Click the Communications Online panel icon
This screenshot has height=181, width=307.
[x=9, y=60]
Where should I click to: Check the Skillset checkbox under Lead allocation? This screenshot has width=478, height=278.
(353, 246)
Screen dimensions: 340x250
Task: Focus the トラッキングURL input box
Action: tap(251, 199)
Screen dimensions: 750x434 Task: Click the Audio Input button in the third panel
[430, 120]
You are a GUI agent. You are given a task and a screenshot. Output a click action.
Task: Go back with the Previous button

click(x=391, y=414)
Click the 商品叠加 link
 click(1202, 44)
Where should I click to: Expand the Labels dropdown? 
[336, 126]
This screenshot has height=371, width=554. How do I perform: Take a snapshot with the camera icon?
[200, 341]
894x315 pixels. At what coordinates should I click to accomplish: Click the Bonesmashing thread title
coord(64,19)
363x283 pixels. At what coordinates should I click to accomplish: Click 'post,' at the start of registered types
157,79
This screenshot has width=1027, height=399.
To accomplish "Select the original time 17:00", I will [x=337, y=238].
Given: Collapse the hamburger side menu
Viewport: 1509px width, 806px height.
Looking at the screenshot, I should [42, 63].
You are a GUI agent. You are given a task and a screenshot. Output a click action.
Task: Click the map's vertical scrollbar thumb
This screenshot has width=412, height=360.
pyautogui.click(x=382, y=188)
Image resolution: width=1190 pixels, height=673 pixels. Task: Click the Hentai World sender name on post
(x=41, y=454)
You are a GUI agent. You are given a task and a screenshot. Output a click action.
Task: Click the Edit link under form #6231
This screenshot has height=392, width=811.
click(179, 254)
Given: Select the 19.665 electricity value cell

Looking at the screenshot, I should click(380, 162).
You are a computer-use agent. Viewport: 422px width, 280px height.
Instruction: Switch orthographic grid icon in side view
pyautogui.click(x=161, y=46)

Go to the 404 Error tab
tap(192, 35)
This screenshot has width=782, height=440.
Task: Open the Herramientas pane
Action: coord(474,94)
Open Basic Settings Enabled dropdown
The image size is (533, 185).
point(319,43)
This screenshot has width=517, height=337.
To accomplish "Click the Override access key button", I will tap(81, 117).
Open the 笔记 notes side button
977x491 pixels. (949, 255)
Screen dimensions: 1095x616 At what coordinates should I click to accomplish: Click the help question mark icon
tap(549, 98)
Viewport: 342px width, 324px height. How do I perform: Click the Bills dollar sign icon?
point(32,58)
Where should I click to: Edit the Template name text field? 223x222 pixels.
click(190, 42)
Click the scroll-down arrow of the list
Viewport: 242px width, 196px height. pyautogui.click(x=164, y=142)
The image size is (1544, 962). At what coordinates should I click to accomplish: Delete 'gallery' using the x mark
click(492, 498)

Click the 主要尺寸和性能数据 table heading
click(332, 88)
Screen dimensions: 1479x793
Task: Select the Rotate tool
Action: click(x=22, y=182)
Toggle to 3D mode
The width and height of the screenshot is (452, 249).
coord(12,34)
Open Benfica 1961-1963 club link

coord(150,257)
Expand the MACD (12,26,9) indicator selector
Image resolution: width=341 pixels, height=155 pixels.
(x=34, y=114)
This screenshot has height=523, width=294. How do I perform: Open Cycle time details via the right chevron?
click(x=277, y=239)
---
Written request —
Reproduce all the records above, swapping "Where should I click to" for "Where do I click to" wherever it occurs and leaving everything else unchanged.

Complete response —
Click the Communications Online panel icon
This screenshot has height=181, width=307.
[x=9, y=60]
Where do I click to: Check the Skillset checkbox under Lead allocation? This screenshot has width=478, height=278.
(353, 246)
Screen dimensions: 340x250
Task: Focus the トラッキングURL input box
Action: tap(251, 199)
Screen dimensions: 750x434 Task: Click the Audio Input button in the third panel
[430, 120]
You are a GUI agent. You are given a task and a screenshot. Output a click action.
Task: Go back with the Previous button

click(x=391, y=414)
Click the 商品叠加 link
 click(1202, 44)
Where do I click to: Expand the Labels dropdown? 
[336, 126]
This screenshot has height=371, width=554. How do I perform: Take a snapshot with the camera icon?
[200, 341]
894x315 pixels. At what coordinates should I click to accomplish: Click the Bonesmashing thread title
coord(64,19)
363x283 pixels. At what coordinates should I click to accomplish: Click 'post,' at the start of registered types
157,79
This screenshot has width=1027, height=399.
To accomplish "Select the original time 17:00", I will [x=337, y=238].
Given: Collapse the hamburger side menu
Viewport: 1509px width, 806px height.
Looking at the screenshot, I should [42, 63].
You are a GUI agent. You are given a task and a screenshot. Output a click action.
Task: Click the map's vertical scrollbar thumb
This screenshot has width=412, height=360.
pyautogui.click(x=382, y=188)
Image resolution: width=1190 pixels, height=673 pixels. Task: Click the Hentai World sender name on post
(x=41, y=454)
You are a GUI agent. You are given a task and a screenshot. Output a click action.
Task: Click the Edit link under form #6231
This screenshot has height=392, width=811.
click(179, 254)
Given: Select the 19.665 electricity value cell

Looking at the screenshot, I should click(380, 162).
You are a computer-use agent. Viewport: 422px width, 280px height.
Instruction: Switch orthographic grid icon in side view
pyautogui.click(x=161, y=46)

Go to the 404 Error tab
tap(192, 35)
This screenshot has width=782, height=440.
Task: Open the Herramientas pane
Action: coord(474,94)
Open Basic Settings Enabled dropdown
The image size is (533, 185).
point(319,43)
This screenshot has width=517, height=337.
To accomplish "Click the Override access key button", I will tap(81, 117).
Open the 笔记 notes side button
977x491 pixels. (949, 255)
Screen dimensions: 1095x616 At what coordinates should I click to accomplish: Click the help question mark icon
tap(549, 98)
Viewport: 342px width, 324px height. How do I perform: Click the Bills dollar sign icon?
point(32,58)
Where do I click to: Edit the Template name text field? 223x222 pixels.
click(190, 42)
Click the scroll-down arrow of the list
Viewport: 242px width, 196px height. pyautogui.click(x=164, y=142)
The image size is (1544, 962). At what coordinates should I click to accomplish: Delete 'gallery' using the x mark
click(492, 498)

Click the 主要尺寸和性能数据 table heading
click(332, 88)
Screen dimensions: 1479x793
Task: Select the Rotate tool
Action: click(x=22, y=182)
Toggle to 3D mode
The width and height of the screenshot is (452, 249).
coord(12,34)
Open Benfica 1961-1963 club link

coord(150,257)
Expand the MACD (12,26,9) indicator selector
Image resolution: width=341 pixels, height=155 pixels.
(x=34, y=114)
This screenshot has height=523, width=294. How do I perform: Open Cycle time details via the right chevron?
click(x=277, y=239)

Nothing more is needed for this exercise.